▶ [Set task]:
Output everything from the line containing "This screenshot has" down to the line containing "[x=361, y=43]", both ends included, without the pictures.

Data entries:
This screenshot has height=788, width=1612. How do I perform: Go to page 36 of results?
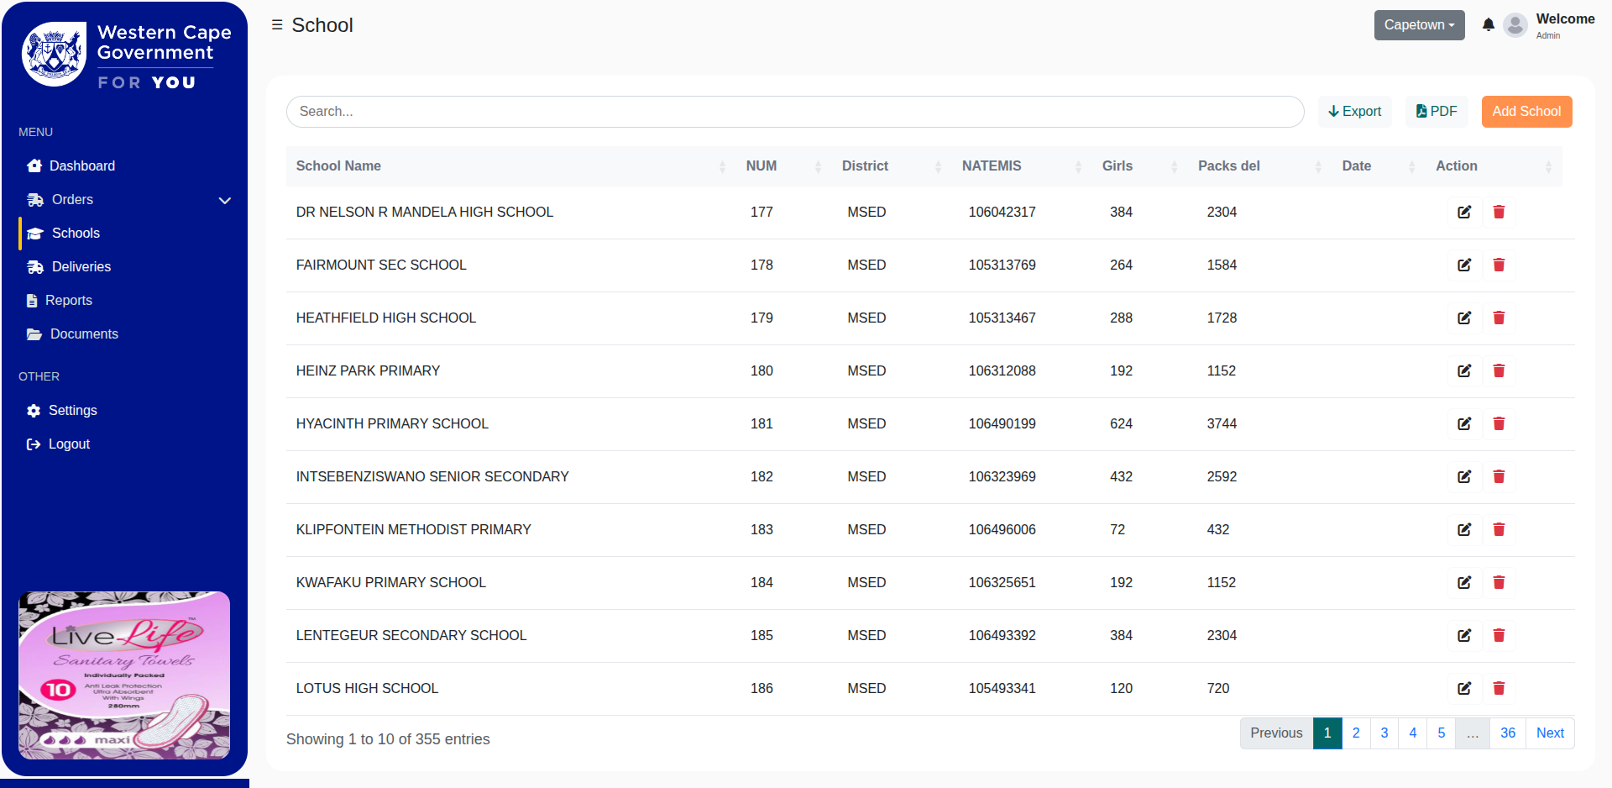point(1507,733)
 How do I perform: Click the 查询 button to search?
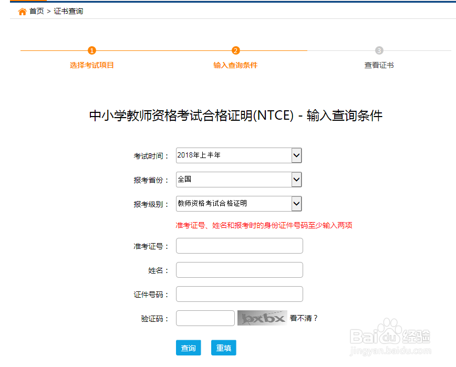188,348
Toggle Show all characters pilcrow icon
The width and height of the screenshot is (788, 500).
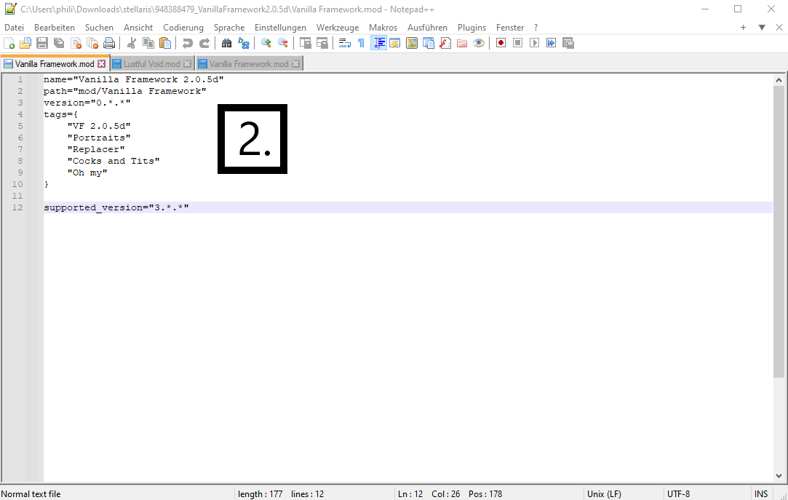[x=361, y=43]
==
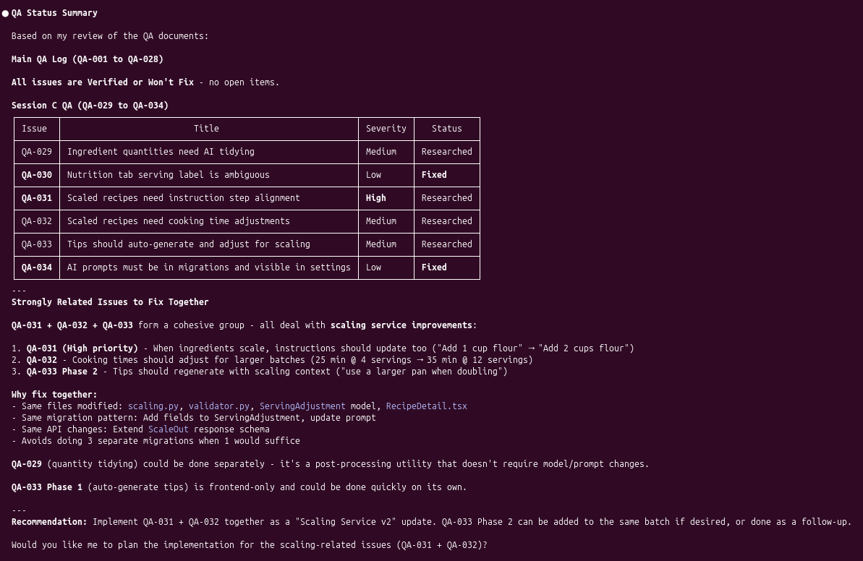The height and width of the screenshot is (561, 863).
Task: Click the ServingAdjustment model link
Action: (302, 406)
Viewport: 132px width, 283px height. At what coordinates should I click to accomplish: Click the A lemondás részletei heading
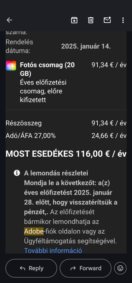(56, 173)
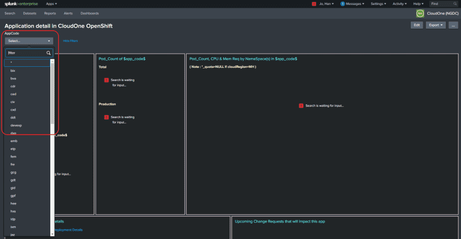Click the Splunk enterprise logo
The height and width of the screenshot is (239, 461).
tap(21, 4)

▶ [Answer to this problem]:
This screenshot has height=788, width=1612. How do I perform: Go to page 36 of results?
point(1507,733)
 How do I perform: Click the 查询 button to search?
188,348
Toggle Show all characters pilcrow icon
The width and height of the screenshot is (788, 500).
[x=361, y=43]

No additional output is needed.